Employers are prohibited from discharging, disciplining, or otherwise penalizing or threatening to take adverse employment action against an employee for the following reasons:
- Because the employee declines to attend or participate in an employer-sponsored meeting or declines to receive or listen to communications from the employer if the meeting or communication is to communicate the opinion of the employer about religious or political matters;
- As a means of inducing an employee to attend or participate in meetings or receive or listen to those communications; or
- Because the employee, or a person acting on behalf of the employee, makes a good-faith report, orally or in writing, of a violation or a suspected violation of the above.
Remedies for violations include reinstatement to the employee’s former position, backpay, and attorneys’ fees and costs.
The legislation would make it unlawful for an employer to refuse to hire, employ, or license or to discharge or otherwise discriminate against an individual over terms of employment because of an individual’s refusal to:
- Attend an employer-sponsored meeting with the employer of which the primary purpose is to communicate the employer’s opinion regarding religious or political matters; or
- Listen to speech or view communications of which the primary purposes are to communicate the employer’s opinion concerning religious or political matters.
Like the Minnesota law, the definition of “political matters” includes matters relating to labor organizations. Employers violating the statute may face civil penalties, along with damages and other equitable relief.
Upon Minnesota and New York’s laws taking effect, four states will prohibit mandatory captive audience meetings: Connecticut, Minnesota, New York, and Oregon.
However, despite the states’ moving to ban captive audience meetings, an ongoing issue remains: the Act preempts state law on such meetings. The U.S. Chamber of Commerce first initiated litigation over federal preemption after Oregon passed its law in 2010, but the litigation was dismissed based on lack of ripeness (that is, the case has not matured into a controversy warranting judicial intervention). The Oregon law survived a later lawsuit by the Board in 2020, based on lack of standing.
The U.S. Chamber is challenging Connecticut’s law, asserting it is preempted by Section 8(c) of the Act and violates the First and Fourteen Amendments. The case is ongoing.
General Counsel Initiatives
Amid litigation targeting Connecticut’s state-imposed ban, Board General Counsel (GC) Jennifer Abruzzo is advocating against captive audience meetings and similar employer campaign conduct. For example, as part of her efforts to invigorate union organizing, GC Abruzzo issued a memorandum on April 7, 2022, (Memorandum GC 22-04) announcing she will argue that the Board should find employer captive audience meetings and related mandatory meetings violate the Act. Abruzzo argues that compulsory employee attendance under threat of discipline discourages employees from refusing to listen to employer speech (which Abruzzo views as inconsistent with the Act).
While the GC’s office cannot effectuate such a change in Board policy unilaterally, the GC can advance cases and arguments before the Board that advocate for a change in the law in this area, a change the employee-friendly Biden Board may support. If the Board adopts the GC’s proposal, employers will lose a primary vehicle for communicating their position — and employees would lose a significant opportunity to hear facts and opinions that differ from those presented by the union.

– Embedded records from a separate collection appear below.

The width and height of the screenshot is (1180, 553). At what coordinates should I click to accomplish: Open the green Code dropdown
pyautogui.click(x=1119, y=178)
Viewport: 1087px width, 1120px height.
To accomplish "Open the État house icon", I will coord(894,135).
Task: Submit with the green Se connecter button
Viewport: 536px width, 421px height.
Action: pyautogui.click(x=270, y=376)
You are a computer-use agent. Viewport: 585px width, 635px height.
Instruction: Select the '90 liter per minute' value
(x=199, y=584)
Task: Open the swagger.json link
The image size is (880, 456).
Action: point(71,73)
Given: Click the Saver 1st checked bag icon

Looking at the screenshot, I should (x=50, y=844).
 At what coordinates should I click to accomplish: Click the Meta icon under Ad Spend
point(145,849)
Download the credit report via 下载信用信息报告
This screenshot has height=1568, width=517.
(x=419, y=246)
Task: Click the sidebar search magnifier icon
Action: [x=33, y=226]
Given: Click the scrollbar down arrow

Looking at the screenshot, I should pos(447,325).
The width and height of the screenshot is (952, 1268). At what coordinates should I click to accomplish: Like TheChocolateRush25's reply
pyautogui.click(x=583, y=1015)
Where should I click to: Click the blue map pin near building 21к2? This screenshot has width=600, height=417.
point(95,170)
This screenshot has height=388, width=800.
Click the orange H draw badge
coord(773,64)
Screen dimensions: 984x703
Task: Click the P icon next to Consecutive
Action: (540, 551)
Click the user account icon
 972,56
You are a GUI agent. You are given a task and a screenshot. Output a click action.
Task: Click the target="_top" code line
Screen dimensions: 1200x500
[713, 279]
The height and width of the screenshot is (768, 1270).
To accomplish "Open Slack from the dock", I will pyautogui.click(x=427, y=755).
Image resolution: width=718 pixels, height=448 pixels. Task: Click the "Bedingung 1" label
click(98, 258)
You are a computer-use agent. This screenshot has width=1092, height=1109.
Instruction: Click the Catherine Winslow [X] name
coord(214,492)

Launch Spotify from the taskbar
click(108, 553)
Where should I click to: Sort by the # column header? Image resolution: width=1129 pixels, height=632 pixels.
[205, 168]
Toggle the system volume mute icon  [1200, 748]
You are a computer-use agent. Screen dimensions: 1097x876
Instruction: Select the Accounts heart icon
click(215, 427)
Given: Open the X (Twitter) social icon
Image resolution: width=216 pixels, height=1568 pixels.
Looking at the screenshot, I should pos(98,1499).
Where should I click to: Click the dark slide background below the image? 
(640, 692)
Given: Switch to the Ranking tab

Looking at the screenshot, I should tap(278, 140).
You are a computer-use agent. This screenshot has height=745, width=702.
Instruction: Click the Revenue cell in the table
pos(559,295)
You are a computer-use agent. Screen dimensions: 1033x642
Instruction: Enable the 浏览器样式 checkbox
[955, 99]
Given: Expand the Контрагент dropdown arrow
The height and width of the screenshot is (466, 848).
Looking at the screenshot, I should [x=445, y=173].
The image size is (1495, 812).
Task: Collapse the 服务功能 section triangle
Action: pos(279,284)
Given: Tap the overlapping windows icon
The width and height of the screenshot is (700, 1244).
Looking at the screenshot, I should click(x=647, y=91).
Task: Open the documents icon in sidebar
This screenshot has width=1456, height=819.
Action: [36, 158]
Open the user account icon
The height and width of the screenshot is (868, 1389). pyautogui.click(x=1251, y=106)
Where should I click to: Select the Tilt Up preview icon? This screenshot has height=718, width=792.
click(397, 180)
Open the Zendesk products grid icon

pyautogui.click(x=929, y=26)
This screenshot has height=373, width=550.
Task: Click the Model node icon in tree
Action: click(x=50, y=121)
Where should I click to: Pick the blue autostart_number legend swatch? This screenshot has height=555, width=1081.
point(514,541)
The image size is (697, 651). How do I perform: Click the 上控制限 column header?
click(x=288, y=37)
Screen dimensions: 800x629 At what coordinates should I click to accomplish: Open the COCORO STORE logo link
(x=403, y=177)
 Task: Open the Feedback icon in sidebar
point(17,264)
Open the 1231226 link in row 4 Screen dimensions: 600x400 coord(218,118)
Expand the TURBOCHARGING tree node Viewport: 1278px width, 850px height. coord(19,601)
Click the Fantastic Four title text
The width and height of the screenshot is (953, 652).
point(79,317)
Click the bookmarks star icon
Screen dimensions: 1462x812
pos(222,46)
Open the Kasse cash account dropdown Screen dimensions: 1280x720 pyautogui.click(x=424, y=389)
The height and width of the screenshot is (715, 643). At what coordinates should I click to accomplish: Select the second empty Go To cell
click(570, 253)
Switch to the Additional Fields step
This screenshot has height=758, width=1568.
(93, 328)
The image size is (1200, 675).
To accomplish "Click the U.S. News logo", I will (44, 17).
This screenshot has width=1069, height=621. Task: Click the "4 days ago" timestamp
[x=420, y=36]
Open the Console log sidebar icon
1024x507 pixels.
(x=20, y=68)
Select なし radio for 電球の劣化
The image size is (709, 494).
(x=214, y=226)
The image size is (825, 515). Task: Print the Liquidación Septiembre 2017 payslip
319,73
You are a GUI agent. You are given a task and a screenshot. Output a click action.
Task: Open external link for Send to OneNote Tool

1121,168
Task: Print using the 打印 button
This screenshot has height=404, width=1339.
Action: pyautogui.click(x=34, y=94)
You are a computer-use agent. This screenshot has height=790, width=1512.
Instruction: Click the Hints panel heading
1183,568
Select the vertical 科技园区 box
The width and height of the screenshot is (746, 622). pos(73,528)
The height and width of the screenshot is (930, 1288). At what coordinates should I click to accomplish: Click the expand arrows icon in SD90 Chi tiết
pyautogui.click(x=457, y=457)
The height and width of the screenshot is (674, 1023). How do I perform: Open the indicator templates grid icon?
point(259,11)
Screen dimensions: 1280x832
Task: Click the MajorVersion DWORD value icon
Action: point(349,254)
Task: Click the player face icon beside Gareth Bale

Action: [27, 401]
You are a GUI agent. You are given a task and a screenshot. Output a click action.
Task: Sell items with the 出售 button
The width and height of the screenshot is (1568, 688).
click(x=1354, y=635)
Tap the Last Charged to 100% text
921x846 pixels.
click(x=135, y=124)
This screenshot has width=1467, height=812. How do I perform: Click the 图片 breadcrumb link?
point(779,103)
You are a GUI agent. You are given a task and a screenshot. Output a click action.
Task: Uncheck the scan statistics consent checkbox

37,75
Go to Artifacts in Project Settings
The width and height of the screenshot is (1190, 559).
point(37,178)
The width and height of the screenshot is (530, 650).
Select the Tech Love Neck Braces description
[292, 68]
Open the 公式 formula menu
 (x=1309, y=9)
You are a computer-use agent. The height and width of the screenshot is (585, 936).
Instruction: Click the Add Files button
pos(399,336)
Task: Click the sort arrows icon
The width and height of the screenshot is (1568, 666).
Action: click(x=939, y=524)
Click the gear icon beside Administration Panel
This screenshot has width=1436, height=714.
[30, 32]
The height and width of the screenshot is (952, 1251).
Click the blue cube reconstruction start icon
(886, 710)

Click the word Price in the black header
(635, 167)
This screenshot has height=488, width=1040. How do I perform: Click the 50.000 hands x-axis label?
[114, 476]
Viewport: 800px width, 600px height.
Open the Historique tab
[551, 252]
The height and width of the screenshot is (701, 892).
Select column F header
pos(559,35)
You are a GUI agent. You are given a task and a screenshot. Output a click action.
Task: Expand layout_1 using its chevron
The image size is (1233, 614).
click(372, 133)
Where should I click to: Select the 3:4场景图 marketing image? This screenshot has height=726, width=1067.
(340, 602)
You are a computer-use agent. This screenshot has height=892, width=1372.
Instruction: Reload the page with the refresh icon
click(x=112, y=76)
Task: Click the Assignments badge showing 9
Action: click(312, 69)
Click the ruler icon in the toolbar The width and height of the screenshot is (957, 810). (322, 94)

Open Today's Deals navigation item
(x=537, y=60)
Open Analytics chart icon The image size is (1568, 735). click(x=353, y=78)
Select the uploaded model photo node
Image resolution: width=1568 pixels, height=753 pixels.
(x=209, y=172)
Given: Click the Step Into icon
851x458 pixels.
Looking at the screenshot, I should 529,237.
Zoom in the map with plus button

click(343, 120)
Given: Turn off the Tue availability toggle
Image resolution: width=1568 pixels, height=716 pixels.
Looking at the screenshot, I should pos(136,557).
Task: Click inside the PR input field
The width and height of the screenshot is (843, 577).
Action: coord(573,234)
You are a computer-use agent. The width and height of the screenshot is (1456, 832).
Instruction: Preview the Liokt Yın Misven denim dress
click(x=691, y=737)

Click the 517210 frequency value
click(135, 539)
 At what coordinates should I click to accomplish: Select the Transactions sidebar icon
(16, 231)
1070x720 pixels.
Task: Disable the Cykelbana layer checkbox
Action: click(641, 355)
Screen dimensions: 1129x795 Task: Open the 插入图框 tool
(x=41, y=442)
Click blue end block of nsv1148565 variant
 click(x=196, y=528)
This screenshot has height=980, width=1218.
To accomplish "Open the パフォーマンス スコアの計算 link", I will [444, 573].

The Minnesota and New York legislation are the latest moves by union-friendly states hoping to circumvent the Act and upend established precedents. Although litigation is still pending regarding the legality of state bans on captive audience meetings, the Board under the Biden Administration has made clear it intends to follow a pro-labor agenda encouraging increased unionization. Nonetheless, states imposing bans on mandatory captive audience meetings face an uphill battle due to federal preemption and decades of Board precedent.
Employers subject to these state laws may need to consider whether it is in their organization’s best interest to make meeting attendance voluntary or, instead, proceed in accordance with the Act. While the state laws will not prohibit employees from voluntarily attending such meetings, there is a risk that abandoning mandatory attendance requirements could limit crucial employer-employee communication channels that are protected under federal law.